While it sat dormant for many years as I great up, it was always there. Waiting. Then, after I became a physician assistant I realized I had specific medical knowledge and skills to share – something that could be of use to the underserved and marginalized.
For the past three years I had been making excuses:
“No, not this year as I’ve only worked at the hospital for one year”
“No, I wanted to take a trip this summer.”
The excuses were many.
But finally, I ran out of excuses and wanted less words and more action. I wanted to “Show me now!”
And so I googled “Catholic medical mission” and guess what came up!?
Some people would call it luck, but I like to think that it was God intervening. But it was good old google that helped me to find CMMB (Catholic Medical Mission Board). I perused their website and was hooked. Here was an organization with a vision I could stand behind, “A world in which every human life is valued, and health and human dignity are shared by all.” They had numerous programs to help women, children, and men to help create sustainable health solutions. And they had a volunteer program! So after about three more months of procrastination (I know this is contradictory to my theme of action, but I am only human!) I finally sat down in front of my computer and I applied to serve.
Ready, set, action!
To be honest, I wasn’t sure how far I would get in the application process. I was a physician assistant, which makes placement a little trickier. Physician assistants (PA) is a newer category of career and its equivalent is not present in many countries. Doctors without Borders unfortunately does not even accept PAs. I had also never done anything like this before and wasn’t sure exactly what sort of experience was required.
The initial interview was slightly intimidating and I was little nervous about some of my answers.
Have you ever been in a developing country before? No…but I grew up working on a farm and am used to adapting to limited resources!
Have you ever written a blog? No…but I have this internal dialogue going on in my head that I could share! (OK, I didn’t really say that).
But I was honest, and I was passionate about wanting this opportunity. I want to make a difference. I want to try and help women, children, and men who live in environments where the closest access to medicine can be more than 30 miles away. I want to work in places where people currently don’t have access to a primary care physician but where they are susceptible to major health risks. Things like chronic diarrhea, infections, malnutrition, and HIV/AIDS.
Luckily, that same passion that Eliza Doolittle displayed in her interactions with Professor Higgins must have been apparent during my interview (and no I did not spontaneously burst into song) because after a background check and a few additional questions I was accepted. And here I am sharing this story about how I got into this exciting, life-changing opportunity!

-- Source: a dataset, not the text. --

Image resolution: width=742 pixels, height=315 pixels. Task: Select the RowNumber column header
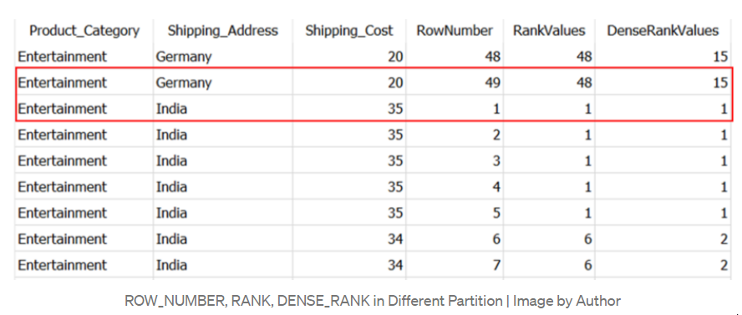coord(455,31)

As my departure date approaches, I’m starting to get a little nervous. I am scared I won’t know the exact procedure or have the exact medication needed to save a life. I am nervous I will not be able to help the Zambian people in as many ways as I would like.
But then, I just have to remember to start small.
Loving action can extend past all language barriers. It is funny how something small and seemingly inconsequential, if done with great love, can in itself have a ripple effect.
I alone cannot change the world, but I can cast a stone across the waters to create many ripples. – Mother Teresa
Months ago, I took one small action, and now here I am taking a giant leap across an ocean! What started off as one song and small actions has been transformed into the start of a journey that I suspect will change my life in so many ways.
So be careful! Your sons, daughters, nieces, nephews, grandchildren, neighbors, or friends are always watching. You may think what you are doing is small, but there is power in the smallest of actions when done with love. These actions can inspire someone else, support someone else, or even motivate yourself.
When you do small things with great love, you can be led down paths you weren’t expecting and have a greater impact than you could dare imagine.